Requiring (At Least Some) Methods Testing for Every Project

It may currently be a little hard to find, but I wanted to point out a couple links relevant to showing the value in testing different RNA-Seq methods for every project:

• SourceForge repository for public data analysis
• I still have a ways to go before being able to start working on a paper, but you can see how I am progressing here
• I think the Target_Recovery_Status.xlsx file (for checking recovery of the known genetic perturbation in an experiment) is the most relevant for showing that you could not choose 1 method out of edgeR, DESeq2, and limma-voom to maximally recover the known gene knock-down or over-expression
• I am also experimenting with having a completely public log for notes and analysis
• Acknowledgement for GitHub RNA-Seq gene expression template
• Includes some papers with modified methods
• While the newer analysis tends to have smaller samples sizes, you can see noticable differences between methods in a much larger cohort in this post

On Biostars (which you can see in a variety of responses, including but not limited to this one), I would generally give the following recommendations:

• If possible, test calculating p-values with edgeR, DESeq2, and limma-voom
• I would recommend having an independently calculated expression method (like FPKM, Fragment Per Kilobase per Million), in order to help assess method selection
• For example, you might see an extremely obvious change in expression for a gene (such as the one that you altered), but it might not have a significant p-value (or have a missing p-value) for one of the methods.
• While the optimal strategy for discovery may not necessarily be the one that most stringently recovers previous results, you may be able to tell some strategies clearly don't work well on your data.
• I would also recommend using this gene expression measurement to create heatmaps to compare clustering of replicates
• I would typically use this instead of exporting normalized counts from the method to calculate the p-value, but testing clustering of replicates (without defining the groups in the normalization) is another possible way to compare strategies.
• Sometimes this can be a bit qualitative.  However, if you define your gene lists / enrichment as a "hypothesis," then I think this is made up for my having independent validation for your claim.
• I do realize this treads the line between p-hacking and needing to test methods due to limits in precision (which I mention a little bit in this comment and this Twitter discussion).  However, as scientists, I think this is part of why it is extremely important to be transparent and admit errors as soon as we discover them (in the interests of training ourselves to be as objective as possible).
• Robustness of identifying a result with different methods may also give you some extra confidence in the results (unless the methods are not really independent, for example)
• If you test alternative normalization, make sure you have a visualization before and after applying that normalization (to try and assess the likelihood of over-fitting in your adjustment)
• I also think it is important that these are open-source, freely available programs (so that you can have the ability to determine what works best for your individual project)

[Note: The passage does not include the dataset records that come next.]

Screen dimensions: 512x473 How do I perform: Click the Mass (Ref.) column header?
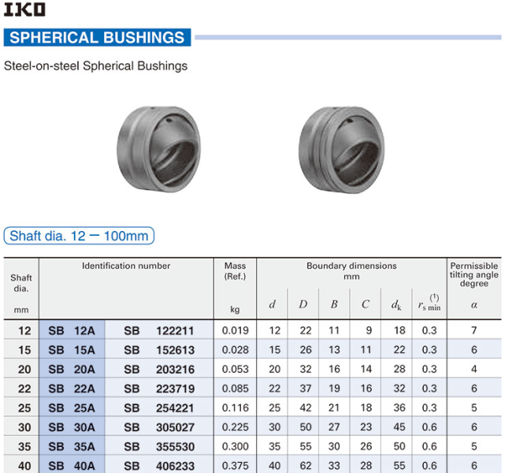tap(235, 271)
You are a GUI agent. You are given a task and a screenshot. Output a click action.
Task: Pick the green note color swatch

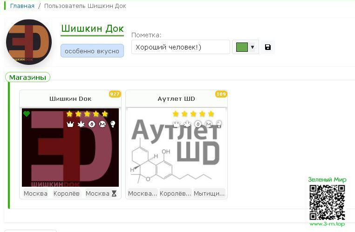coord(242,47)
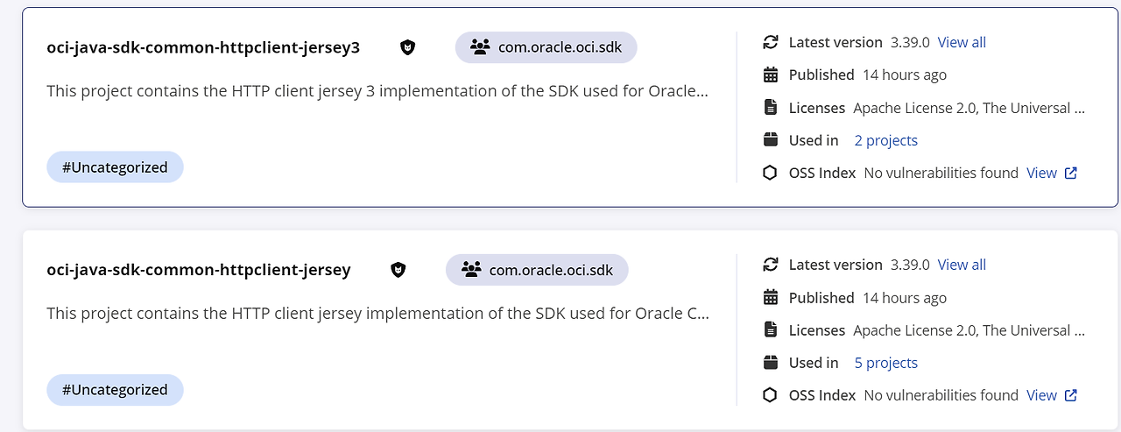Click the jersey3 project description text
Viewport: 1121px width, 432px height.
coord(377,90)
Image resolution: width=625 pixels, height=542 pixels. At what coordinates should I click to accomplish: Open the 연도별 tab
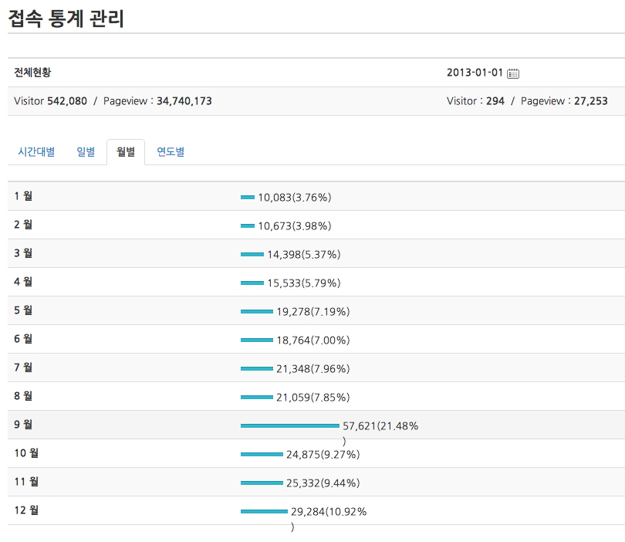point(171,152)
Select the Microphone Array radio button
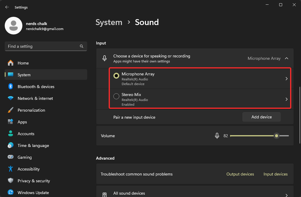 [116, 76]
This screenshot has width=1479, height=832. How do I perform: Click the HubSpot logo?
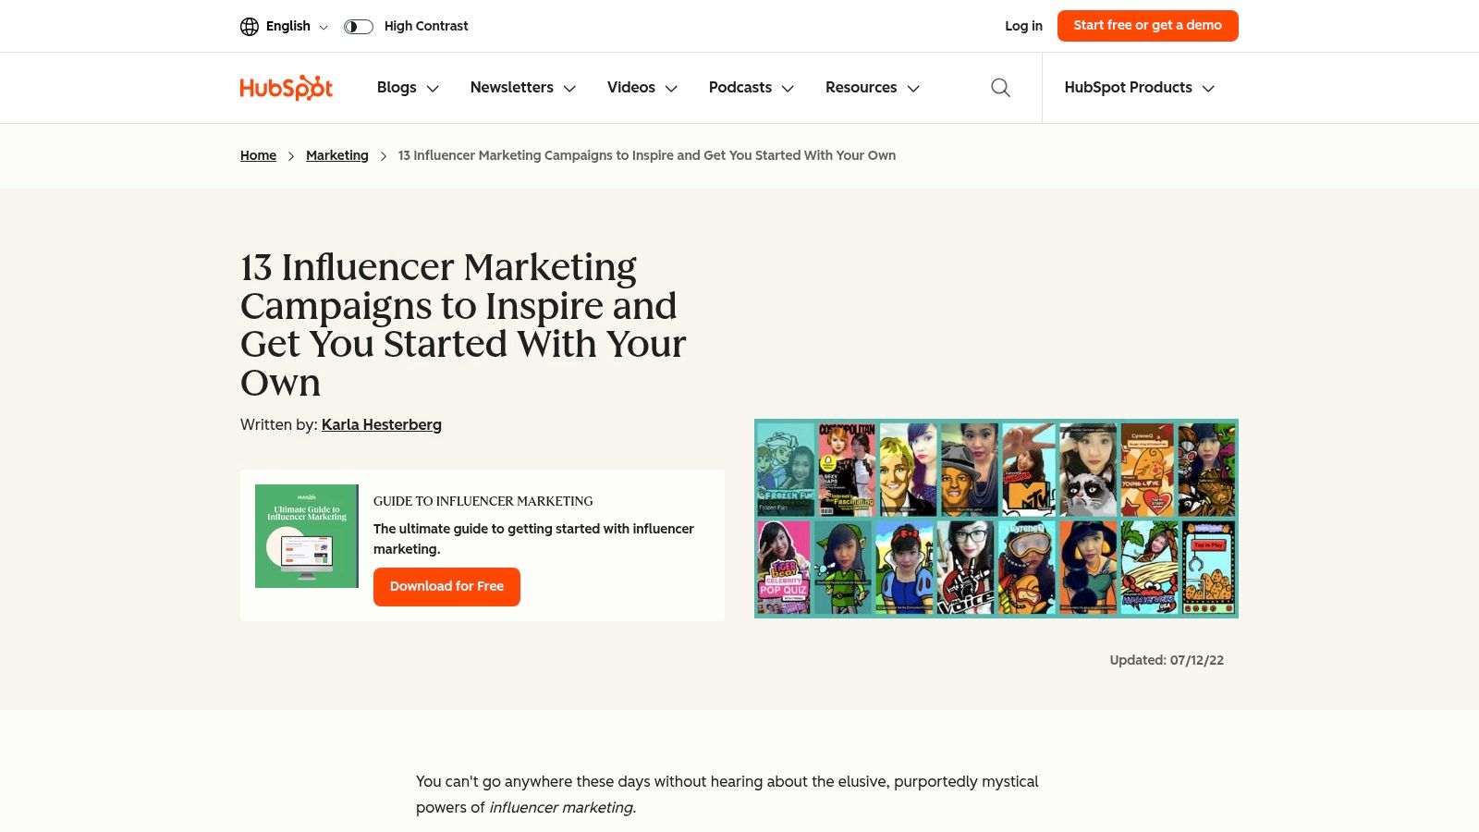286,88
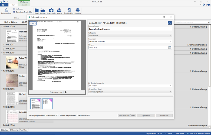Image resolution: width=211 pixels, height=135 pixels.
Task: Click the Speichern button
Action: 146,116
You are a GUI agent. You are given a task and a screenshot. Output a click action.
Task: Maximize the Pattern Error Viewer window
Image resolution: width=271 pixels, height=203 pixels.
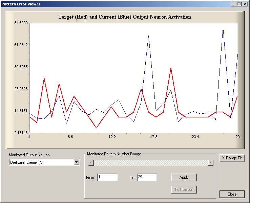tap(239, 4)
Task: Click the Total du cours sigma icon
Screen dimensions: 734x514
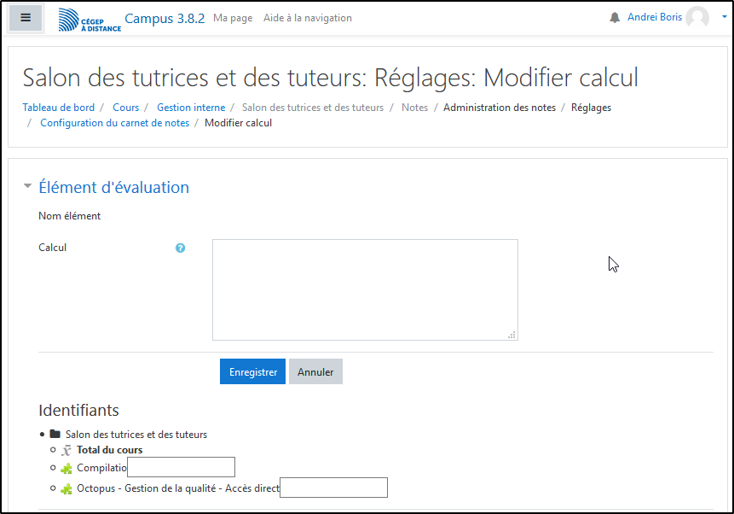Action: 66,450
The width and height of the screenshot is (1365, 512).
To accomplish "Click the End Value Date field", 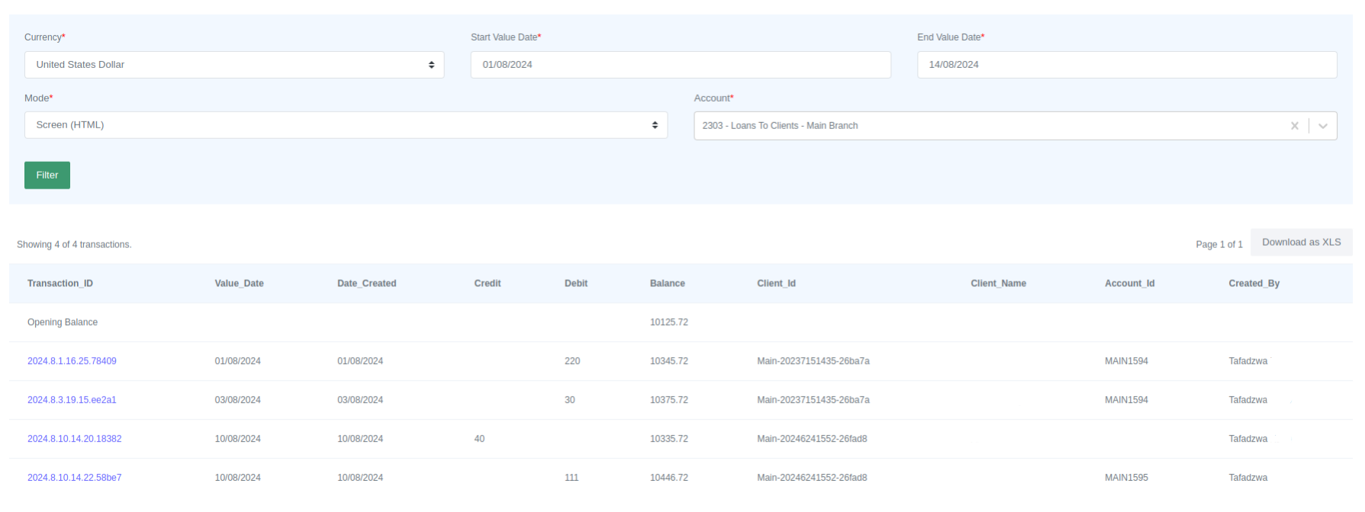I will (x=1126, y=65).
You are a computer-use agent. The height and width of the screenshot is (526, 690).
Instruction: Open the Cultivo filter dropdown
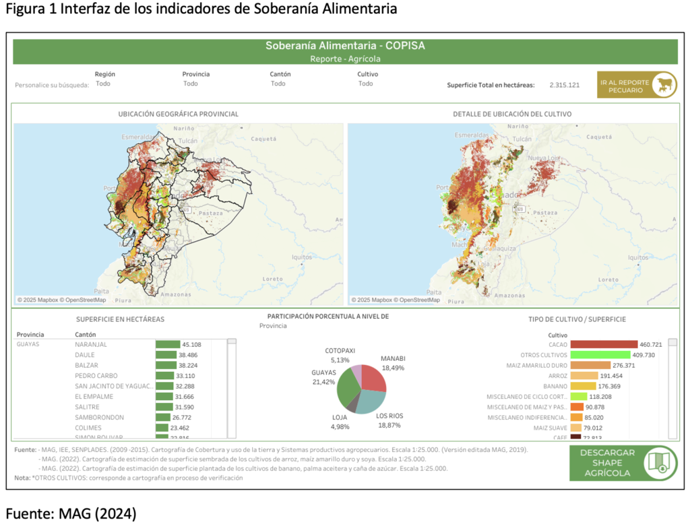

In general, these posts may also be relevant to the discussion of limits to precision in the genomics methods:

• What is the difference between a "Pipeline" and a "Template"?
• Emphasizing "Hypothesis Generation" in Genomics
• For benefits for re-analysis of mutation calling and/or variant annotation, you may also be interested in a some other posts (like this or this)

Again, it is going to be a while, but I do hope to eventually have a preprint to cover the above points (as well as some other observations that I have had from working on a variety of projects for RNA-Seq gene expression analysis).

Change Log:

11/6/2019 - public post
6/3/2020 - add link for earlier (larger) RNA-Seq benchmark

6/7/2022 - minor formatting change